GOAL
Rewrite the rows from the line containing "This screenshot has" up to and including the line containing "Click the Selected", replacing "menu" with "dropdown" and leaving everything else unchanged.

MATERIAL PROVIDED
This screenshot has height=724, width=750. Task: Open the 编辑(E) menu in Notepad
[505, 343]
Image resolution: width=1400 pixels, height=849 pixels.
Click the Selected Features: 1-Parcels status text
---
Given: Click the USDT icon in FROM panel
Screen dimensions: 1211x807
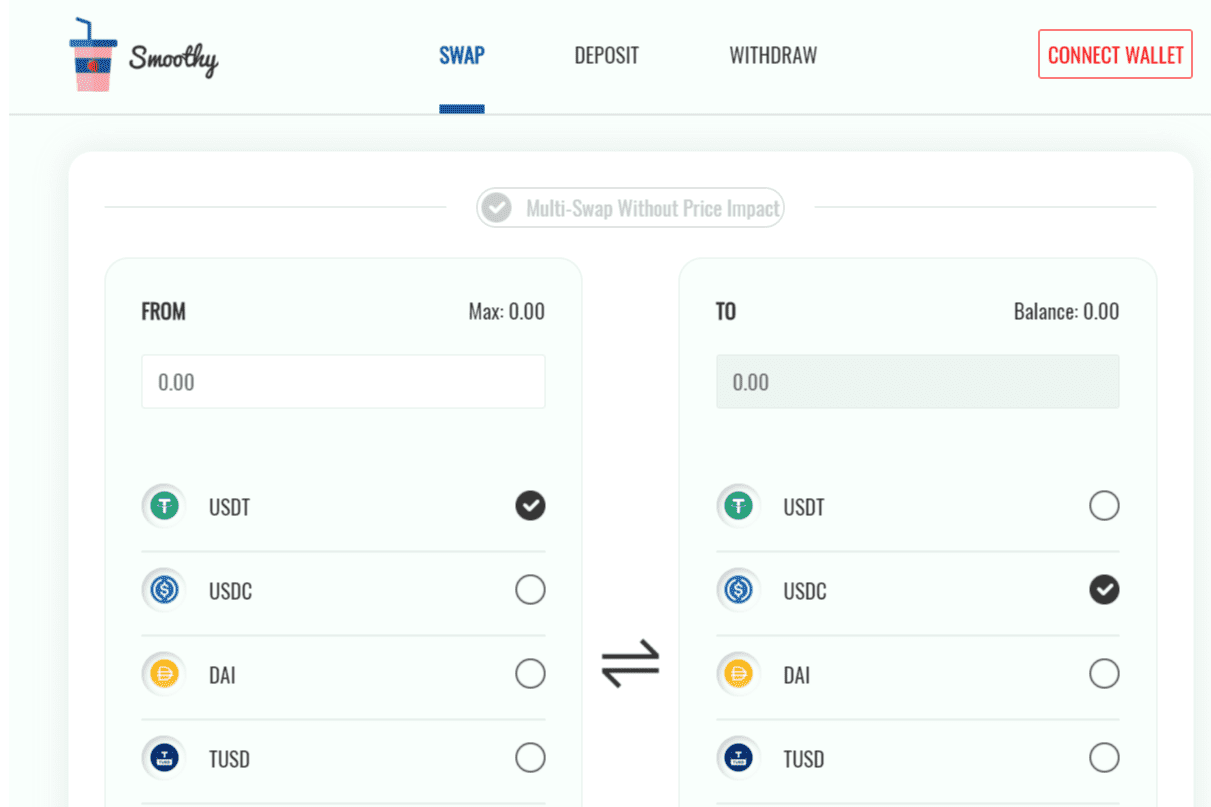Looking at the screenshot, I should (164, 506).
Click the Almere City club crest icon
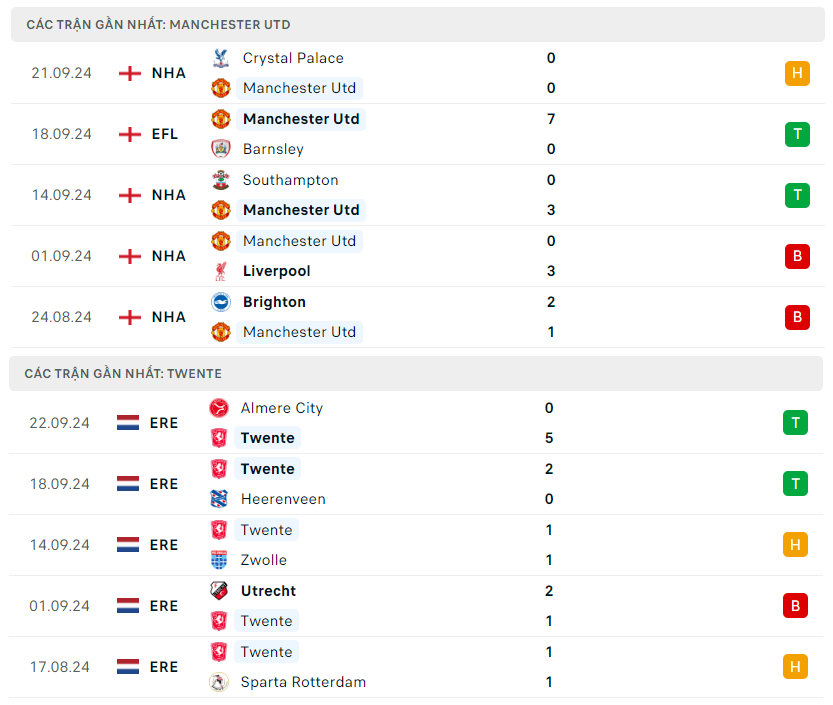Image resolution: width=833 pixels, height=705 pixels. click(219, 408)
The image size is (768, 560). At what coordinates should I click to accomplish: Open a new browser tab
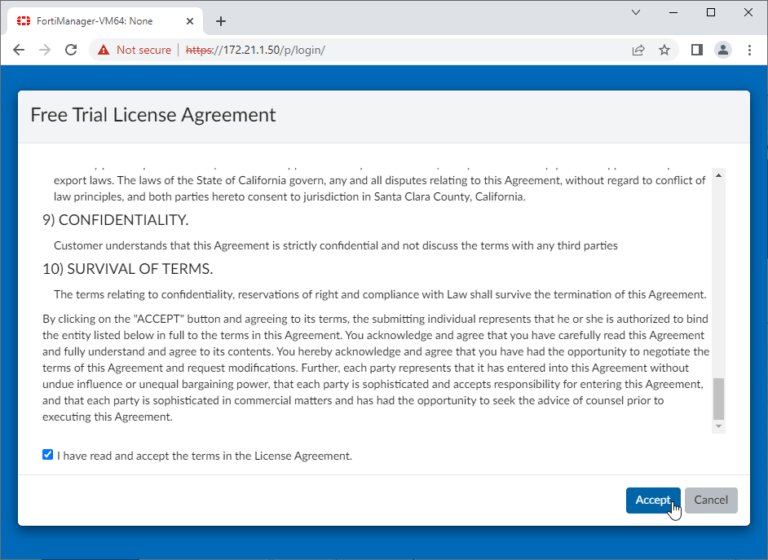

RESPONSE TO THIS EXERCISE
This screenshot has height=724, width=750. Task: Open the 编辑(E) dropdown in Notepad
[505, 343]
Image resolution: width=1400 pixels, height=849 pixels.
Click the Selected Features: 1-Parcels status text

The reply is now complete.